EP by Poured Out
- Released: April 8, 2016
- Genre: Christian hardcore; Christian metalcore; hardcore punk; metalcore;
- Length: 20:46
- Label: Facedown

= Blind Heart (EP) =

Blind Heart is the first extended play from American metalcore band Poured Out. Facedown Records released the EP on April 8, 2016.

==Critical reception==

Scott Fryberger states, "it's easy to see the potential. Their brand of raw and slightly unconventional hardcore make for a well-spent twenty minutes". Wayne Reimer writes, "within the Christian music scene, it's a real treat." Conner Welsh says, "Blind Heart is about as diverse as one can expect from a nineties-style metalcore band, delivering two-steps and riffs by the boatload without filler or thoughtlessness of any kind. While the band leave a little to be desired in the way of both run time and vocal diversity, that doesn’t stop their label debut from being devastating and dynamic in its own way—far from hollow and still very full of life."

[GOAL OF THE EXERCISE] Reproduce the Blind Heart text from "EP by Poured" up to and including "April 8, 2016.", changing "first extended play" to "debut EP".

[ENTRIES SUPPLIED]
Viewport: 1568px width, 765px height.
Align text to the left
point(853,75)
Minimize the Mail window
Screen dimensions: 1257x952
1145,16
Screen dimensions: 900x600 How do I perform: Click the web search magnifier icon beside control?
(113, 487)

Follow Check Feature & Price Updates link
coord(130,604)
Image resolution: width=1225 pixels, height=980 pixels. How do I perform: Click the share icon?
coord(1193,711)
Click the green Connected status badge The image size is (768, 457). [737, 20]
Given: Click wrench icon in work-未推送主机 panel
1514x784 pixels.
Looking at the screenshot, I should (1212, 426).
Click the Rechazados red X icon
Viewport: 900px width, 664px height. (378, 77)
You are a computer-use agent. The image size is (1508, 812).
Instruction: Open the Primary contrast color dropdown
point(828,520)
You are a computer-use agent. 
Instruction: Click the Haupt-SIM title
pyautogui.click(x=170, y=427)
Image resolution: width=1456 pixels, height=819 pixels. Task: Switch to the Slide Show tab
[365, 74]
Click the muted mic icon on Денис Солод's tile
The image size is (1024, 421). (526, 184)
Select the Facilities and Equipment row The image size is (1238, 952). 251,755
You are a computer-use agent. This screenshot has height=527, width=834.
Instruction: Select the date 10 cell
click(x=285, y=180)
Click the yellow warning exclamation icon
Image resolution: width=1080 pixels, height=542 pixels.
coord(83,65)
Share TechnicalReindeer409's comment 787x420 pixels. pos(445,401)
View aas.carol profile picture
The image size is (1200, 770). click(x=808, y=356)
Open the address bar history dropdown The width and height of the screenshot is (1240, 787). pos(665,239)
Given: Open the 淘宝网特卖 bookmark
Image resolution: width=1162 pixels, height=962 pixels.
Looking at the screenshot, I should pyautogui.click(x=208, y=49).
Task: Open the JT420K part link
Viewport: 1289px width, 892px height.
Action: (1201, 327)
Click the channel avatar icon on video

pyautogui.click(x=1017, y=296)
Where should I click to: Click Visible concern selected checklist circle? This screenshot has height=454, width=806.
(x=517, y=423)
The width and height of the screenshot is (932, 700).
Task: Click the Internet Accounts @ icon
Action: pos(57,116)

[OUTPUT BELOW]
EP by Poured Out
- Released: April 8, 2016
- Genre: Christian hardcore; Christian metalcore; hardcore punk; metalcore;
- Length: 20:46
- Label: Facedown

= Blind Heart (EP) =

Blind Heart is the debut EP from American metalcore band Poured Out. Facedown Records released the EP on April 8, 2016.